How to Handle Paths with Spaces (The Quote Rule)
Unquoted paths with spaces break silently. PowerShell reads the space as an argument separator, causing the command to fail or target the wrong directory entirely.
cd C:\Program Files (BREAKS. PowerShell reads C:\\Program as the target path)
cd "C:\Program Files" (Works perfectly)
cd 'C:\Program Files\My App' (Also works)
Both double and single quotes work for plain paths. The critical difference appears when using variables. Single quotes treat everything literally, meaning environment variables inside them will not expand.
How to Check Your Current Location
Losing track of your active directory is easy during long sessions. Use these commands to find your exact location:
Get-Location (Returns your current path)
pwd (The standard alias, identical result)
Here is a pro tip most people miss: the -PassThru flag. Normally, Set-Location returns absolutely nothing upon success. With -PassThru, it immediately outputs where you landed.
Set-Location C:\Projects -PassThru
This is incredibly useful in scripts when you want to confirm navigation succeeded before executing destructive commands like Remove-Item.
Navigating Like a Pro: Push-Location and Pop-Location
Push-Location and Pop-Location (aliases: pushd / popd) are the only safe ways to handle temporary directory changes inside scripts.
Push saves your current location onto a hidden stack and moves you somewhere new. Pop returns you exactly to the original directory.
Push-Location C:\Temp\BuildOutput # Save current state and move
Get-ChildItem
Remove-Item *.log
Pop-Location # Jump back to the original pathThis method is far more reliable than saving a path into a manual variable, especially when a complex script has multiple exit points or error catches. For scripts with independent task contexts, you can even use named stacks with the -StackName parameter to keep multiple locations organized.

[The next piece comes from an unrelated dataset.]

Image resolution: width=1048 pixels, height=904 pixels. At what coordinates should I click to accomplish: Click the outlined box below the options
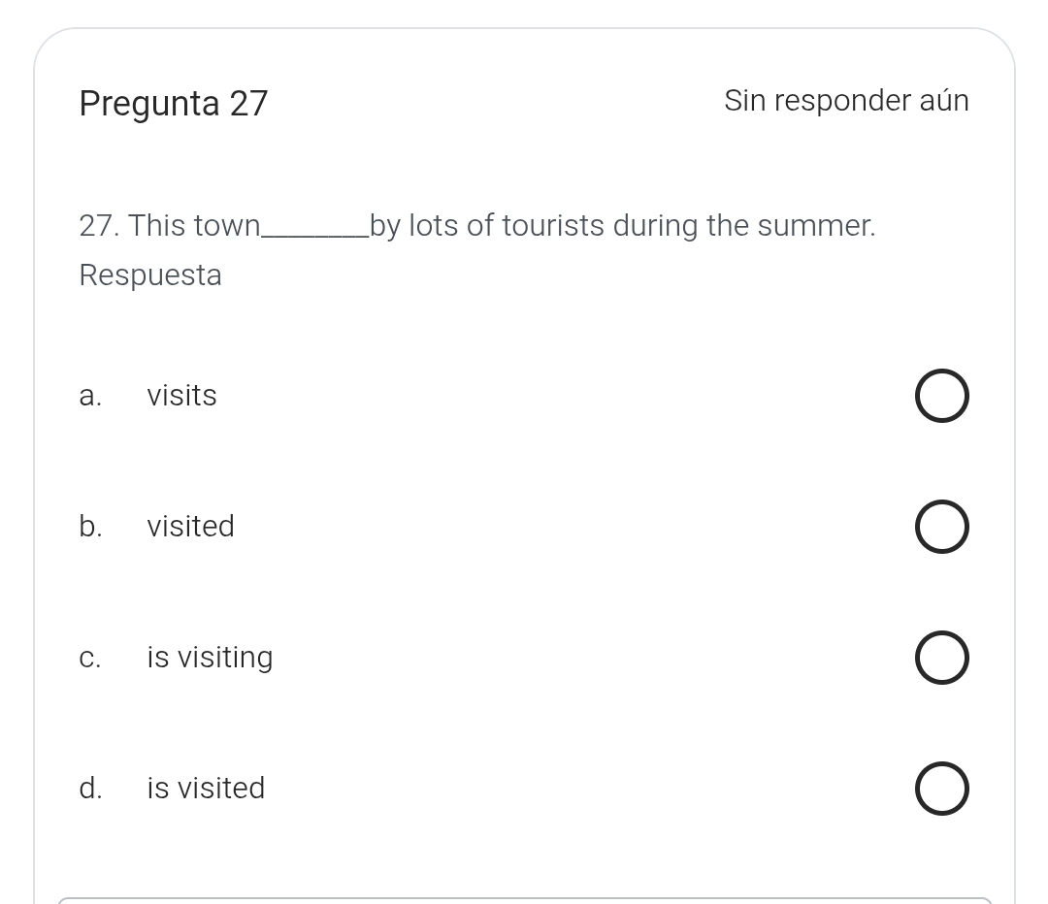coord(524,901)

Going Back to the Previous Directory (cd -)
This feature exists natively in PowerShell, yet almost nobody knows about it.
If you are using PowerShell 6.2 or newer, cd - takes you straight back to your previous directory, just like Bash on Linux.
cd C:\Projects\WebApp
cd C:\Windows\System32
cd - (Takes you back to C:\\Projects\\WebApp)
PowerShell tracks your last 20 locations automatically in the background. No extra setup needed.
Version Check: This does NOT work in legacy Windows PowerShell 5.1. It will silently fail or throw an error. If you are still on 5.1, this feature alone is a compelling reason to upgrade to PowerShell 7.
Using Environment Variables to Change Directories
System environment variables are the safest way to navigate across different machines where user names and drive letters might change.
| Variable | Resolves to |
|---|---|
$env:USERPROFILE | C:\\Users\\YourName |
$env:APPDATA | C:\\Users\\YourName\\AppData\\Roaming |
$env:LOCALAPPDATA | C:\\Users\\YourName\\AppData\\Local |
$env:TEMP | The active temporary folder |
$env:ProgramFiles | C:\\Program Files |
The Single-Quote Trap: cd '$env:APPDATA' (WRONG. Looks for a literal folder named $env:APPDATA)
cd "$env:APPDATA" (CORRECT. Double quotes expand the variable properly)
Switching Drives and the cd C: Gotcha
Switching between drives is straightforward. You can type D: to switch to the D drive, or cd E:\Data to switch and navigate in one single step.
But there is a major trap waiting here. Typing cd C: does NOT take you to the root of the C drive.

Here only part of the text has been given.